• **Extracted information**:
────────────────

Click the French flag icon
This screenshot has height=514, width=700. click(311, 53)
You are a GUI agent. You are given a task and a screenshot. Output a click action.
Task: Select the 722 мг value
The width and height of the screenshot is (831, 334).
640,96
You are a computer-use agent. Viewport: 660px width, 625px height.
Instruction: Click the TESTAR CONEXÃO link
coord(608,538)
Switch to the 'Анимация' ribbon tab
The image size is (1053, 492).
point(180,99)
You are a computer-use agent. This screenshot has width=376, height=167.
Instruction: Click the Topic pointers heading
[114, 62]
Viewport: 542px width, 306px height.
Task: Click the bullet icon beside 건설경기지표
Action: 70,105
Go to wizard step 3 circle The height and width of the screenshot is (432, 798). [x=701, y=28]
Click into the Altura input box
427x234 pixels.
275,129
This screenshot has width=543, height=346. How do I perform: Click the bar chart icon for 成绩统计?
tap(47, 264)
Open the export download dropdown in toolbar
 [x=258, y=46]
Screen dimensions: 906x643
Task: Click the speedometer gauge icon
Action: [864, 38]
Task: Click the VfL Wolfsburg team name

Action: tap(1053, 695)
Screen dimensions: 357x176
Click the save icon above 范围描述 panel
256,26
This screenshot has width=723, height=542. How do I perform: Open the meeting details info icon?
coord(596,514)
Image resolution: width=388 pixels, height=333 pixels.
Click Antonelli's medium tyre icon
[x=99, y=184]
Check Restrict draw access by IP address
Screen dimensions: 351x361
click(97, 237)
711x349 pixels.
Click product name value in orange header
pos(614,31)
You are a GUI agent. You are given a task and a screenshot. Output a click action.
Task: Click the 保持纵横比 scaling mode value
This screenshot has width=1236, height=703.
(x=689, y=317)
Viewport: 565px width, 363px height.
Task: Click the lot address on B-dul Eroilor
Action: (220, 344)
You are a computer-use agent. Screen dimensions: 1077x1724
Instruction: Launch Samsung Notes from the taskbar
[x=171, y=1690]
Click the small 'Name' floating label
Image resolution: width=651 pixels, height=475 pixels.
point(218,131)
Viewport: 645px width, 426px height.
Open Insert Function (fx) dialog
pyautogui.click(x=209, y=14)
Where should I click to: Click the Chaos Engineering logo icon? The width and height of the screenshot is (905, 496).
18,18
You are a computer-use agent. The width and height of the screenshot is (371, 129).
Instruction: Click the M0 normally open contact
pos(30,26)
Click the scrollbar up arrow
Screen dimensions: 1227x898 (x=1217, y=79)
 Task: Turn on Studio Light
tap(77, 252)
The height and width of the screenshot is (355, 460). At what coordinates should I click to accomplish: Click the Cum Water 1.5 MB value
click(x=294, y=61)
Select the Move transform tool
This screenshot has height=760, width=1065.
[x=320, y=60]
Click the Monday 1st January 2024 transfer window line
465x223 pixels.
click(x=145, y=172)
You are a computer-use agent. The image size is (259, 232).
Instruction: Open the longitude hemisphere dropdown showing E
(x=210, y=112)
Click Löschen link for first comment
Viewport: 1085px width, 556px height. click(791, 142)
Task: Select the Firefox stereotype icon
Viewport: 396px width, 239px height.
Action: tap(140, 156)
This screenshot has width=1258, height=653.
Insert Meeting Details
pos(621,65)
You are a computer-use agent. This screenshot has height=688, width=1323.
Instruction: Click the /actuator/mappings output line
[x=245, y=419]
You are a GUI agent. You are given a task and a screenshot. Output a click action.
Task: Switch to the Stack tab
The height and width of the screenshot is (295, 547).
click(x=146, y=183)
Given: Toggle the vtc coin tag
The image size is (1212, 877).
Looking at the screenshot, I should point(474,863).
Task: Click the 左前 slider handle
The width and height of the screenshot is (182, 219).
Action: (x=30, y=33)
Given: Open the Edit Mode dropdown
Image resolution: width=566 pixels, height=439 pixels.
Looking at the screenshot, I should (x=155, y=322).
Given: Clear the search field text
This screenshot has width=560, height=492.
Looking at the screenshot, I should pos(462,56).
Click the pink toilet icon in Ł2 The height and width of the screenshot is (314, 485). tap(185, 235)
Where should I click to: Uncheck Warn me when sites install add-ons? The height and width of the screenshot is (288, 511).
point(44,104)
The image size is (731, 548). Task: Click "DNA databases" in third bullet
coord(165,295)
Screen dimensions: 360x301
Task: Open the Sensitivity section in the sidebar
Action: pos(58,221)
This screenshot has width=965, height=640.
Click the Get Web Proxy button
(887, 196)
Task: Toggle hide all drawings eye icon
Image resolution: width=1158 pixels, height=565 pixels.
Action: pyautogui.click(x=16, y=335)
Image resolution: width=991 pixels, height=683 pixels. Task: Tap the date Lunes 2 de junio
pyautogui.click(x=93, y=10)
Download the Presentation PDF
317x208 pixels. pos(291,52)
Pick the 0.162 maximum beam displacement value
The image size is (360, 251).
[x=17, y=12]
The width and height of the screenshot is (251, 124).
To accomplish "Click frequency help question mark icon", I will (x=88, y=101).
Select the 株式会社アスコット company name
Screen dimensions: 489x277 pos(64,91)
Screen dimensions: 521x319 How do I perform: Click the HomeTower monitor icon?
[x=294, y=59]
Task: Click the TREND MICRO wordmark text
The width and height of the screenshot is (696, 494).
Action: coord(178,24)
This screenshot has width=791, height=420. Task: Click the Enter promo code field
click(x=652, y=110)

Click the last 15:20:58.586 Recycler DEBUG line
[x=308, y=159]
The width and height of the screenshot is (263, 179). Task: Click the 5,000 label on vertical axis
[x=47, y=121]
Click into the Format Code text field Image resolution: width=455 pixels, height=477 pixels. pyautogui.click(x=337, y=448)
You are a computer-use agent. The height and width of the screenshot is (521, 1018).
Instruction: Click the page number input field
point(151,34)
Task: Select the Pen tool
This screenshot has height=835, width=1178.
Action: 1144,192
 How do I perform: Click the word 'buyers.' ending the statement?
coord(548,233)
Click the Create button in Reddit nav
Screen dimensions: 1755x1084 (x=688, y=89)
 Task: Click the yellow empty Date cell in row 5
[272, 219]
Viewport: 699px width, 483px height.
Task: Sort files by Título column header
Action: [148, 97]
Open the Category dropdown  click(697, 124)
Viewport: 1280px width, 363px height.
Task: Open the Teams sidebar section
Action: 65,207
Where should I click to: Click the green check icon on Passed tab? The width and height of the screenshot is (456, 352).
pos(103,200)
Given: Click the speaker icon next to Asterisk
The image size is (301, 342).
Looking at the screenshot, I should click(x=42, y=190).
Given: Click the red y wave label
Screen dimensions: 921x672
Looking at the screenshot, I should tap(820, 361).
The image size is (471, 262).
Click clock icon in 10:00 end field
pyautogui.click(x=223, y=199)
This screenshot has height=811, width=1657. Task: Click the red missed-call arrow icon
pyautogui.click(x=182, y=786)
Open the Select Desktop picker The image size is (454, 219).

────────────────

Line by line, output the listing above without alteration.

• **Finished task**:
Click the French flag icon
This screenshot has height=514, width=700. click(311, 53)
You are a GUI agent. You are given a task and a screenshot. Output a click action.
Task: Select the 722 мг value
The width and height of the screenshot is (831, 334).
640,96
You are a computer-use agent. Viewport: 660px width, 625px height.
Instruction: Click the TESTAR CONEXÃO link
coord(608,538)
Switch to the 'Анимация' ribbon tab
The image size is (1053, 492).
point(180,99)
You are a computer-use agent. This screenshot has width=376, height=167.
Instruction: Click the Topic pointers heading
[114, 62]
Viewport: 542px width, 306px height.
Task: Click the bullet icon beside 건설경기지표
Action: 70,105
Go to wizard step 3 circle The height and width of the screenshot is (432, 798). [x=701, y=28]
Click into the Altura input box
427x234 pixels.
275,129
This screenshot has width=543, height=346. How do I perform: Click the bar chart icon for 成绩统计?
tap(47, 264)
Open the export download dropdown in toolbar
 [x=258, y=46]
Screen dimensions: 906x643
Task: Click the speedometer gauge icon
Action: [864, 38]
Task: Click the VfL Wolfsburg team name

Action: tap(1053, 695)
Screen dimensions: 357x176
Click the save icon above 范围描述 panel
256,26
This screenshot has width=723, height=542. How do I perform: Open the meeting details info icon?
coord(596,514)
Image resolution: width=388 pixels, height=333 pixels.
Click Antonelli's medium tyre icon
[x=99, y=184]
Check Restrict draw access by IP address
Screen dimensions: 351x361
click(97, 237)
711x349 pixels.
Click product name value in orange header
pos(614,31)
You are a GUI agent. You are given a task and a screenshot. Output a click action.
Task: Click the 保持纵横比 scaling mode value
This screenshot has width=1236, height=703.
(x=689, y=317)
Viewport: 565px width, 363px height.
Task: Click the lot address on B-dul Eroilor
Action: (220, 344)
You are a computer-use agent. Screen dimensions: 1077x1724
Instruction: Launch Samsung Notes from the taskbar
[x=171, y=1690]
Click the small 'Name' floating label
Image resolution: width=651 pixels, height=475 pixels.
point(218,131)
Viewport: 645px width, 426px height.
Open Insert Function (fx) dialog
pyautogui.click(x=209, y=14)
Where should I click to: Click the Chaos Engineering logo icon? The width and height of the screenshot is (905, 496).
18,18
You are a computer-use agent. The width and height of the screenshot is (371, 129).
Instruction: Click the M0 normally open contact
pos(30,26)
Click the scrollbar up arrow
Screen dimensions: 1227x898 (x=1217, y=79)
 Task: Turn on Studio Light
tap(77, 252)
The height and width of the screenshot is (355, 460). At what coordinates should I click to accomplish: Click the Cum Water 1.5 MB value
click(x=294, y=61)
Select the Move transform tool
This screenshot has height=760, width=1065.
[x=320, y=60]
Click the Monday 1st January 2024 transfer window line
465x223 pixels.
click(x=145, y=172)
You are a computer-use agent. The image size is (259, 232).
Instruction: Open the longitude hemisphere dropdown showing E
(x=210, y=112)
Click Löschen link for first comment
Viewport: 1085px width, 556px height. click(791, 142)
Task: Select the Firefox stereotype icon
Viewport: 396px width, 239px height.
Action: tap(140, 156)
This screenshot has width=1258, height=653.
Insert Meeting Details
pos(621,65)
You are a computer-use agent. This screenshot has height=688, width=1323.
Instruction: Click the /actuator/mappings output line
[x=245, y=419]
You are a GUI agent. You are given a task and a screenshot. Output a click action.
Task: Switch to the Stack tab
The height and width of the screenshot is (295, 547).
click(x=146, y=183)
Given: Toggle the vtc coin tag
The image size is (1212, 877).
Looking at the screenshot, I should point(474,863).
Task: Click the 左前 slider handle
The width and height of the screenshot is (182, 219).
Action: (x=30, y=33)
Given: Open the Edit Mode dropdown
Image resolution: width=566 pixels, height=439 pixels.
Looking at the screenshot, I should (x=155, y=322).
Given: Clear the search field text
This screenshot has width=560, height=492.
Looking at the screenshot, I should pos(462,56).
Click the pink toilet icon in Ł2 The height and width of the screenshot is (314, 485). tap(185, 235)
Where should I click to: Uncheck Warn me when sites install add-ons? The height and width of the screenshot is (288, 511).
point(44,104)
The image size is (731, 548). Task: Click "DNA databases" in third bullet
coord(165,295)
Screen dimensions: 360x301
Task: Open the Sensitivity section in the sidebar
Action: pos(58,221)
This screenshot has width=965, height=640.
Click the Get Web Proxy button
(887, 196)
Task: Toggle hide all drawings eye icon
Image resolution: width=1158 pixels, height=565 pixels.
Action: pyautogui.click(x=16, y=335)
Image resolution: width=991 pixels, height=683 pixels. Task: Tap the date Lunes 2 de junio
pyautogui.click(x=93, y=10)
Download the Presentation PDF
317x208 pixels. pos(291,52)
Pick the 0.162 maximum beam displacement value
The image size is (360, 251).
[x=17, y=12]
The width and height of the screenshot is (251, 124).
To accomplish "Click frequency help question mark icon", I will (x=88, y=101).
Select the 株式会社アスコット company name
Screen dimensions: 489x277 pos(64,91)
Screen dimensions: 521x319 How do I perform: Click the HomeTower monitor icon?
[x=294, y=59]
Task: Click the TREND MICRO wordmark text
The width and height of the screenshot is (696, 494).
Action: coord(178,24)
This screenshot has width=791, height=420. Task: Click the Enter promo code field
click(x=652, y=110)

Click the last 15:20:58.586 Recycler DEBUG line
[x=308, y=159]
The width and height of the screenshot is (263, 179). Task: Click the 5,000 label on vertical axis
[x=47, y=121]
Click into the Format Code text field Image resolution: width=455 pixels, height=477 pixels. pyautogui.click(x=337, y=448)
You are a computer-use agent. The height and width of the screenshot is (521, 1018).
Instruction: Click the page number input field
point(151,34)
Task: Select the Pen tool
This screenshot has height=835, width=1178.
Action: 1144,192
 How do I perform: Click the word 'buyers.' ending the statement?
coord(548,233)
Click the Create button in Reddit nav
Screen dimensions: 1755x1084 (x=688, y=89)
 Task: Click the yellow empty Date cell in row 5
[272, 219]
Viewport: 699px width, 483px height.
Task: Sort files by Título column header
Action: [148, 97]
Open the Category dropdown  click(697, 124)
Viewport: 1280px width, 363px height.
Task: Open the Teams sidebar section
Action: 65,207
Where should I click to: Click the green check icon on Passed tab? The width and height of the screenshot is (456, 352).
pos(103,200)
Given: Click the speaker icon next to Asterisk
The image size is (301, 342).
Looking at the screenshot, I should click(x=42, y=190).
Given: Click the red y wave label
Screen dimensions: 921x672
Looking at the screenshot, I should tap(820, 361).
The image size is (471, 262).
Click clock icon in 10:00 end field
pyautogui.click(x=223, y=199)
This screenshot has height=811, width=1657. Task: Click the red missed-call arrow icon
pyautogui.click(x=182, y=786)
Open the Select Desktop picker The image size is (454, 219).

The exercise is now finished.